Failing to pay a debt–even taxes–is not a crime in every country on Earth. That’s why some folks who are wanted by Big Brother for failing to pay their tax debt sometimes flee to countries like Switzerland. Even though we have an agreement with Switzerland to send each other fugitives, the agreement is contingent upon the fact that the activity be a “crime” in both countries. It is not a crime to fail to pay your taxes in Switzerland. Sure, the government may come to your house and seize everything down to your underwear and toothbrush–but it’s still not a crime to have an outstanding debt to the government (by the same token, our government once refused to send a fugitive back to Ireland for his pending assisted suicide charges, because assisted suicide is perfectly legal in some states).
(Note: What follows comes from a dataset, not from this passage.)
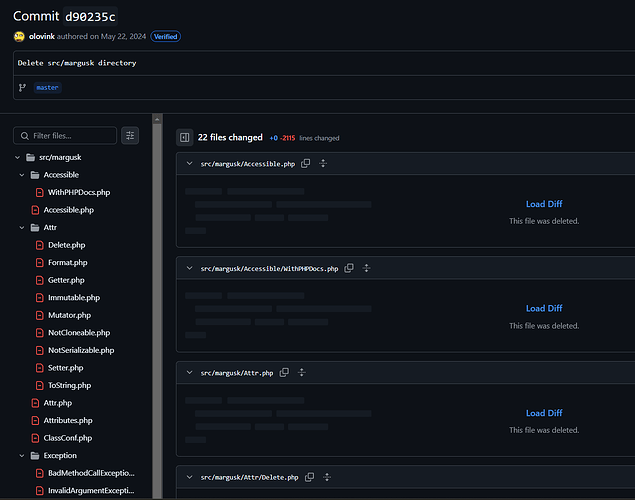Screen dimensions: 635x500
Task: Collapse the Attr folder in file tree
Action: click(22, 228)
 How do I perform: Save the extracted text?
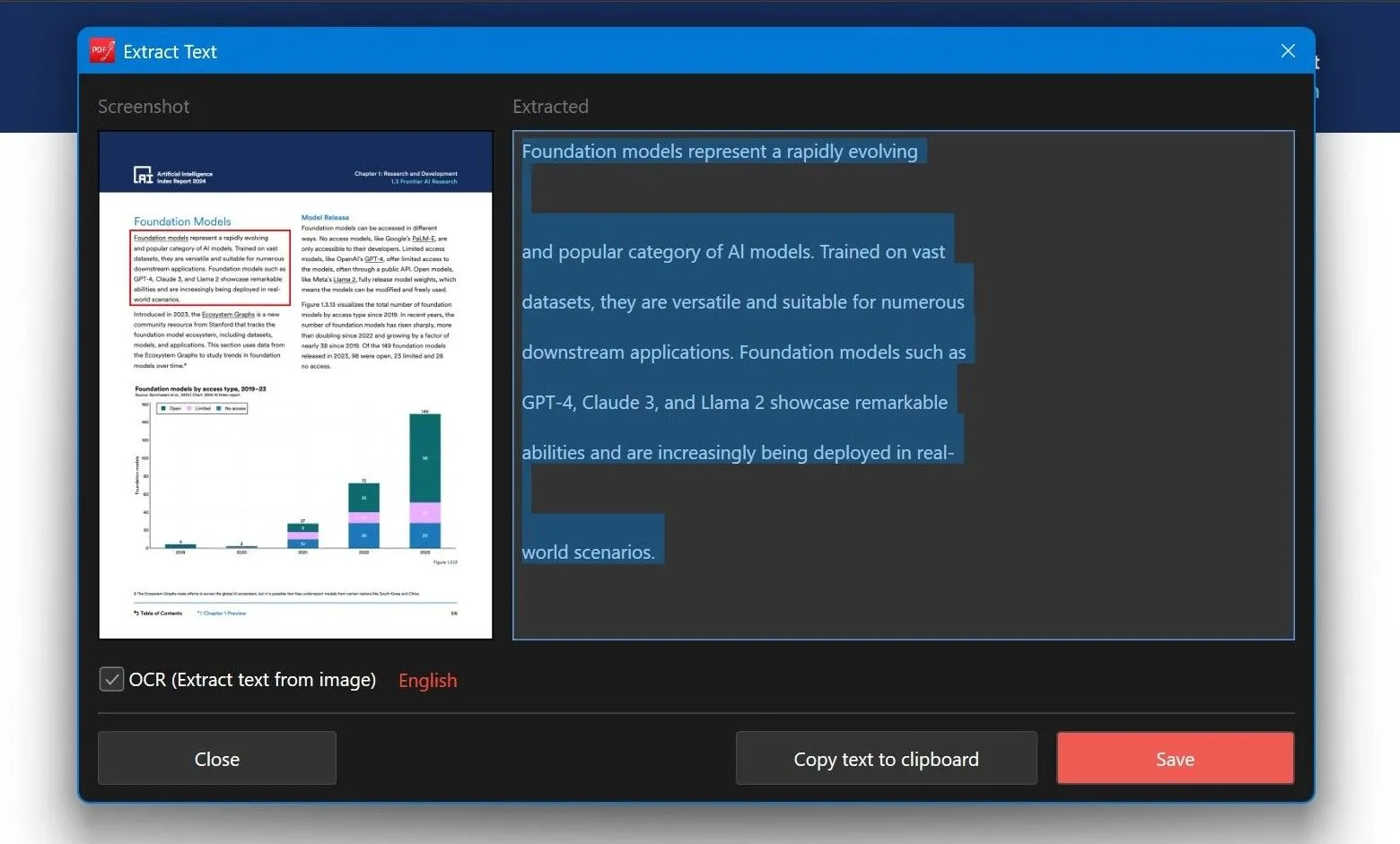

So, I’ve gotten a little off course here. We’re talking about the consequences of a citizen failing to do something. Fail to obey your boss’ commands, and you may get fired. Fail to obey doctor’s orders, and you may get sicker. Fail to obey a government official–it may be a crime. And, that’s just what happened to a kid by the name of K.J. (juvenile names are kept secret, in case you haven’t figured that out by now). In the case of K.J. v. State of Florida, 107 So.3d 523 (Fla. 4th DCA 2013), K.J. was charged with trespass simply by hanging out in a city park. He was not doing anything illegal, except for the fact that he was in the park after it closed at sunset. How many of us have been in a store at closing time and heard “Best Buy Shoppers, the time is now 9:05 pm, and our store is closed, please bring all items to the cashiers”. No crime, right? Anyway, an officer approached K.J. to inform him of such, and K.J. started to run off. He was caught by the officer, and told by the officer to “stay out of the park” and “don’t come back.”
The very next afternoon, while the park was actually open, this very same officer noticed that K.J. was back in the park. In case you’re wondering where your tax money goes in the criminal justice system, this officer chose to spend your tax payer dollars arresting K.J. for trespass. Now, don’t you feel safer knowing these trespassing kids are off the streets?
K.J.’s criminal defense attorney moved to dismiss the trespass, but the motion was denied. On appeal, the fourth district threw out the trespass conviction, holding that the “officers did not see the juvenile engaging in any activity while the park was closed which justified warning him to ‘stay out of the park’ while the park was open. Based on the foregoing, the circuit court erred in denying the juvenile’s motion for judgment of dismissal.” Id. Sometimes, as in this case, defending a trespass charge begins with figuring out whether or not the original warning was justified. And there you have it, a government official’s “commands” shut down by an appeals court.